It is a love story like no other. Alice Flett and the Wizard of Christchurch have been together for nearly 50 years. Next year will mark 30 years since they were engaged, but the fiancées are no nearer to tying the knot. Frank Film asks why.

Alice Flett and the Wizard became engaged in 1992 at Christchurch’s first Festival of Romance, but according to the Wiz, marriage itself is not that romantic.

“It’s not romantic being a wife or husband, but it is very romantic being a fiancée. I love you, I love you, all that stuff – I don’t like that. It’s shallow and doesn’t mean much and they divorce all the time. I cannot say I love Alice so I have to show my love by actually doing things.”

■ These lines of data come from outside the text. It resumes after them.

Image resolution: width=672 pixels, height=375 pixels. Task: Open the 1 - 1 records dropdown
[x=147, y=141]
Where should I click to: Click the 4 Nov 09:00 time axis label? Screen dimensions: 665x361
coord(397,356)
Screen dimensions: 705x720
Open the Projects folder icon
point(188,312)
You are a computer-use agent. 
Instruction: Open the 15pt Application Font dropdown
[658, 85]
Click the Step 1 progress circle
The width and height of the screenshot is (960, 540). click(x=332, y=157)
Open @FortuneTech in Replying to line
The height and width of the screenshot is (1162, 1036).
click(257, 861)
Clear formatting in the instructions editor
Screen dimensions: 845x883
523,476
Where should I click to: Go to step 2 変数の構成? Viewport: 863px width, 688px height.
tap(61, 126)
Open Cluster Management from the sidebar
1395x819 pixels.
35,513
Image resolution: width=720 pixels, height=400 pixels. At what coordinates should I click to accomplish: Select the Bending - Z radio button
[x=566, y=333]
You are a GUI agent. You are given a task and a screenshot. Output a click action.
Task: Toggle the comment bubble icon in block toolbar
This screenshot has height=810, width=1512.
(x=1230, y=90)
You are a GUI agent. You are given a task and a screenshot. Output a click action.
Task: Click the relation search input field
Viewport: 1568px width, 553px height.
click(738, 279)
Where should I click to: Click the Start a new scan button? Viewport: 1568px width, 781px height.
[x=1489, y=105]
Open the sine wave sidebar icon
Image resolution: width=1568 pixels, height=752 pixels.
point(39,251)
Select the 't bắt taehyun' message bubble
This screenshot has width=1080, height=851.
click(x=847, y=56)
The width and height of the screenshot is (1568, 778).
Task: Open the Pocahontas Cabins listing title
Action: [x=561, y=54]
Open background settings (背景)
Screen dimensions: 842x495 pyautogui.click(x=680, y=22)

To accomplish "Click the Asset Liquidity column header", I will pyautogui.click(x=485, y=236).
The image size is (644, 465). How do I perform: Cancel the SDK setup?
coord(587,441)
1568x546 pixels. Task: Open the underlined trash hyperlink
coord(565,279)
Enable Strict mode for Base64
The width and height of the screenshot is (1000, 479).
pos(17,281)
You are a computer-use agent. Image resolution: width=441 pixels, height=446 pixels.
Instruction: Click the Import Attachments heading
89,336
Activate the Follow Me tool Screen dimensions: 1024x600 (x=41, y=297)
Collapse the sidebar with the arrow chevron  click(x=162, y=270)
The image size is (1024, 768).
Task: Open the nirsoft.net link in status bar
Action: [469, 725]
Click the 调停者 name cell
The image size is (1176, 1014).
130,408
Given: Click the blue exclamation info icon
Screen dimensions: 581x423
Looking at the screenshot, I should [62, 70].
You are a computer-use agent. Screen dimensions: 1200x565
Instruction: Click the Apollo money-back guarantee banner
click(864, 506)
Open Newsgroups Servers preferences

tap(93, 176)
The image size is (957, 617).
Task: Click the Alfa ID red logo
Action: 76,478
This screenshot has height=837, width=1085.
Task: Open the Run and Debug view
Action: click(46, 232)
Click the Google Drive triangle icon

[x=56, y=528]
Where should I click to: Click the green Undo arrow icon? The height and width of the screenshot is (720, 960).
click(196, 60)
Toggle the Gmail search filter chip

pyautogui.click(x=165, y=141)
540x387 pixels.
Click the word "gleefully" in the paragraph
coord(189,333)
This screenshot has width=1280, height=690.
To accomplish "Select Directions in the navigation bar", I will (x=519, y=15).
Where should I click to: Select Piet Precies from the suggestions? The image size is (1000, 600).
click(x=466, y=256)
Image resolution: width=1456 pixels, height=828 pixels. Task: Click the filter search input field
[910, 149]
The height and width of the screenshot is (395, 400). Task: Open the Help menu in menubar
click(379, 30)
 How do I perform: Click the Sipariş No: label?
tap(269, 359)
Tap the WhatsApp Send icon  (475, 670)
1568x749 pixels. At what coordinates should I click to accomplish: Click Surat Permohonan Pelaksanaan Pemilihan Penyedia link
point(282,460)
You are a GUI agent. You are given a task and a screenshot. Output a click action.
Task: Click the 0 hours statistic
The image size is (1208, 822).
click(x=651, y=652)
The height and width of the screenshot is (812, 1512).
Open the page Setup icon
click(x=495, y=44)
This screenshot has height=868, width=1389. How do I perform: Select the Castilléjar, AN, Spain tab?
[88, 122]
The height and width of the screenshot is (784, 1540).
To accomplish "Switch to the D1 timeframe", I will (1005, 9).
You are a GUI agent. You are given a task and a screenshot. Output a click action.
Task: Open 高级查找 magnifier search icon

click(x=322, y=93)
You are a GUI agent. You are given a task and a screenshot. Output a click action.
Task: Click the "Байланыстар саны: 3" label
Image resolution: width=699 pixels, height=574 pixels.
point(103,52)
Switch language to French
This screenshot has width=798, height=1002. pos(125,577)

They first met at Melbourne University in 1969. Even then, in Channell’s first year as a resident Wizard, he was “doing things”. TV clips show him leaping skyward in a long robe, haranguing students on campus. Flett recalls seeing a photograph of him on the front page of the paper, “bouncing around on a pogo stick in a fur coat and bowler hat”.

A native Melburnian, Flett was a diligent student and head girl at a Catholic school (she is now a respected classicist and art historian). She loved school, she says, “I was a good girl.”

She and the Wizard were introduced in 1970.

“I was curious,” she says. “He was interesting to talk to.”

“She just moved in quietly,” explains the Wizard.

A subtle process?

“Very subtle.”

But not altogether sanctioned. Some were not impressed, says Flett, at the idea of a 19-year-old young woman teaming up with a man then twice her age (the Wizard will be 90 next year).

“But they either got used to it or… I didn’t particularly care what they thought anyway.”

In 1974, unsettled in Melbourne, the English-born Wizard set his sight on Christchurch, in particular Cathedral Square, which became an unofficial Speakers Corner.

It was here, with a customised passport in the name of The Wizard of New Zealand, that he staked out his space as an officially designated “living work of art”, railing against authority, feminism and of course religion.

“He loved it best when he was baited by some rabid evangelical,” recalls Flett.

But his own apparent powers could be unnerving.

When Waimate was seeking relief from a long period of drought, they asked the Wizard to do a rain dance. He did; it rained. When Auckland was suffering a water shortage, he danced again. Again, it rained.

“Then he did one in Tamworth in New South Wales where there’d been a terrible drought,” recalls Flett. “He did his thing and they sloshed water over him from every direction. He beat his drum – and then it rained. He frightened the life out of himself and said he wouldn’t do it anymore.”

Today he still waxes prophetically, if politically incorrectly, outside the Arts Centre – “The Gothic Wizard outside the Gothic Arts Centre! What more could you ask than that?”

Shoulder to shoulder in their Christchurch garden, he and Flett are comfortable, companionable, if still a little bemused by each other.

“We’ve had arguments,” says Flett. “But he does still surprise me after all these years, which is probably a good thing.”

Is there going to be a wedding?

“Everyone asks that – I don’t know whether there will be a wedding. I’d had hopes.”

While a wedding ring is unlikely, a recording saying “I love you Alice” is on the Wizard’s to-do list.

“So she can play it to herself when I’m gone. Presumably I’m going to go before she does.”